■ Text section ■
-*-

This article originally appeared in the Chicago Tribune on Oct. 27, 2013.

By Joel Shalowitz

Companies are trying new and sometimes controversial ways to control medical costs, with the Affordable Care Act, the new health law, adding to the pressure. Here, experts weigh in on two of the cost-saving methods employers are using — disease management and wellness programs.

Employers are more aggressive than ever about trying to lower their medical expenses. One of the reasons is the Affordable Care Act's requirement to offer a more comprehensive set of basic health benefits.

The tactics that businesses are using to limit payments often come from wishful thinking rather than good research. The two most prominent examples are so-called disease-management and wellness incentives.

Disease-management companies market themselves to health insurance firms, promising to care for chronically ill patients (usually those with diabetes, heart failure and asthma) at a lower cost. Disease managers prod patients to go to the doctor and take their medicine, supposedly resulting in better health and lower costs. However, there is little evidence to support the effectiveness of these schemes.
In a large study, RAND researchers found that "although disease management seems to improve quality of care, its effect on cost is uncertain." I have asked insurance executives why they offer such services. They uniformly reply that they do not know if these programs work, but their customers (businesses) request them. Further, many patients find that it is hard to opt out of these programs and that they are intrusive.

-*-

■ Given information ■
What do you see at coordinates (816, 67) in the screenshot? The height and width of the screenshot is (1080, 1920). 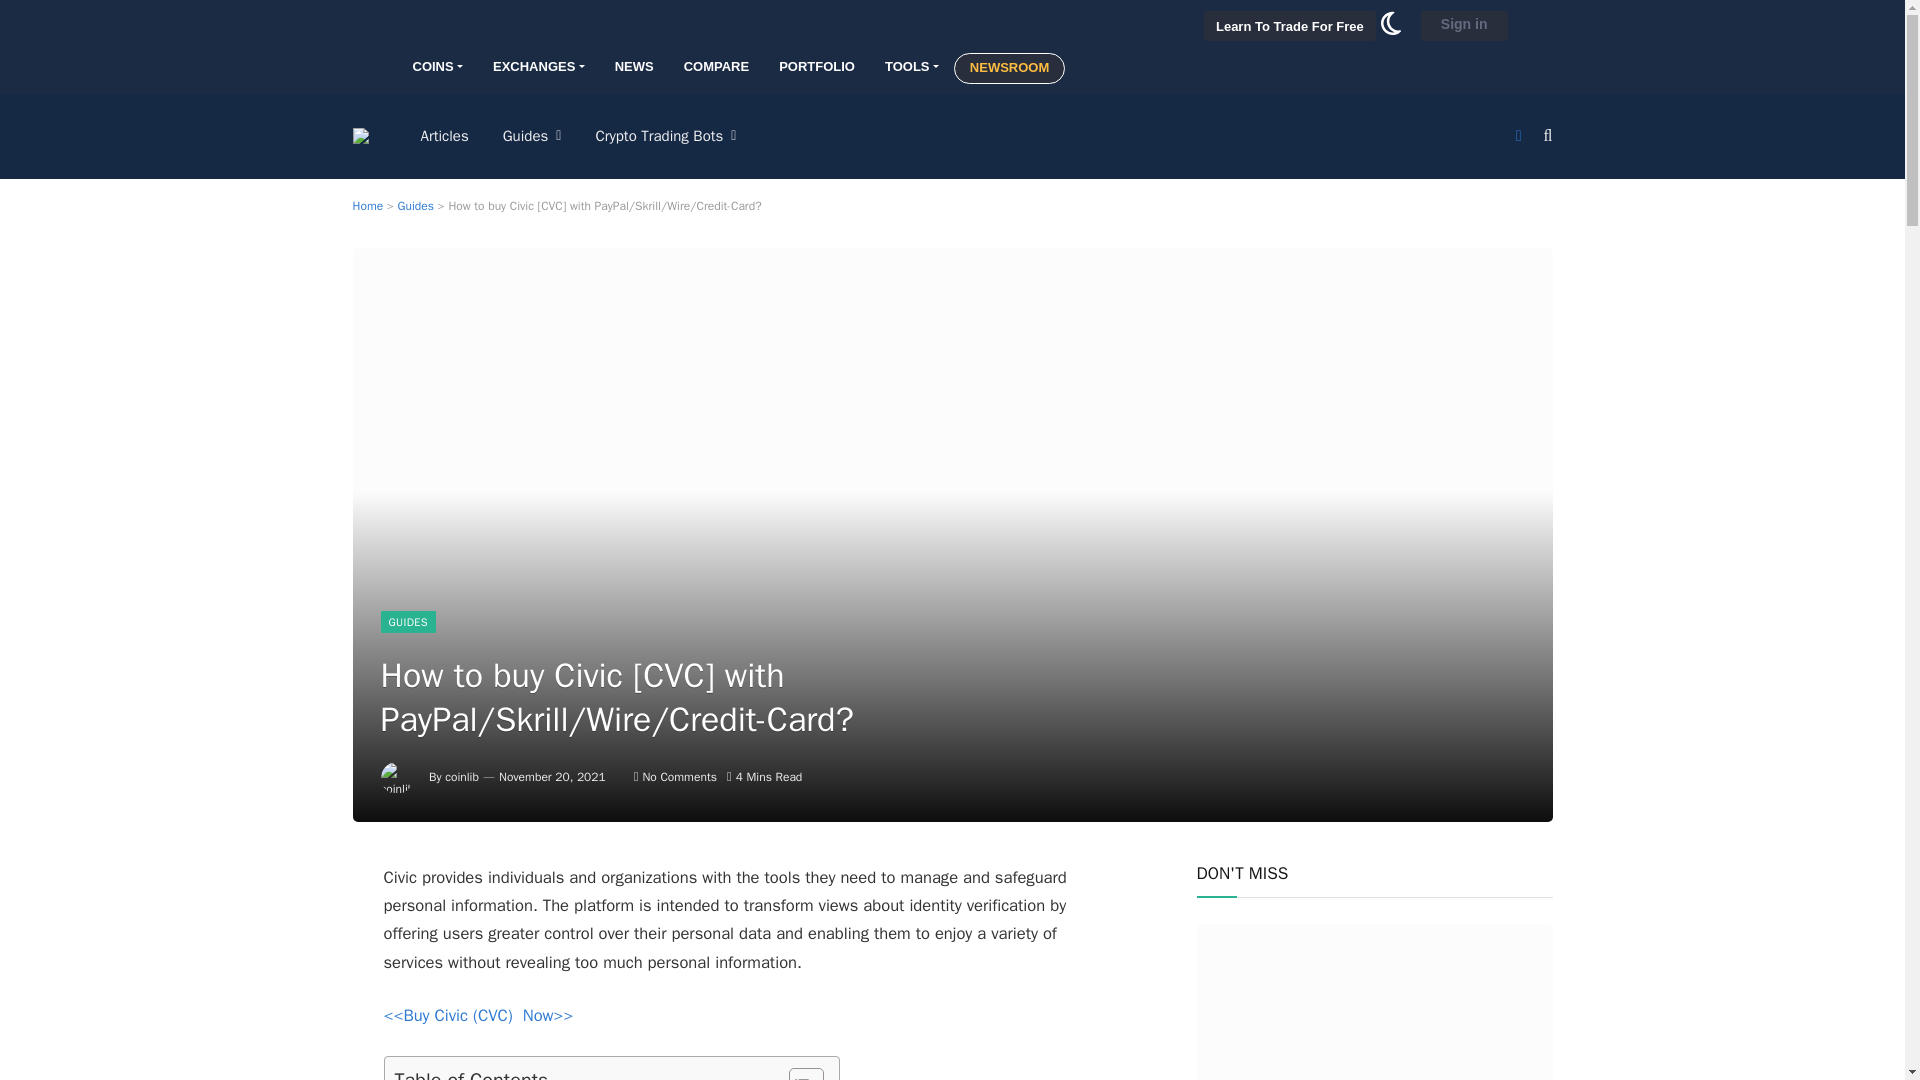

-*-

■ Tasks for this exercise ■
1. In the article on employer health-cost tactics, which chronic conditions do disease-management companies usually focus on?
2. Resume the article on employer health-cost tactics, picking up right after its final sentence.

■ Results for the exercise ■
1. Diabetes, heart failure and asthma.

2.
At the other end of the spectrum are wellness programs, which offer lower premiums or other incentives to workers. The idea is to induce employees to stop harmful activities (such as smoking) and to engage in healthy behaviors (such as eating a balanced diet and exercising regularly). Some programs have caused a backlash.

Employees of Penn State University rebelled when the school told them to pay an annual surcharge of $1,200 unless they submitted to physical exams and questionnaires that included queries about whether employees planned to get pregnant. These programs' results are inconsistent. It is not known why some firms succeed and others fail.

A novel idea is to ask employees what they would be willing to do to lower premiums. Perhaps a portfolio of choices tailored to the individual would be more successful. It is time to try something different.

- Joel Shalowitz is a clinical professor of health industry management and a profoessor of preventive medicine at Northwestern University.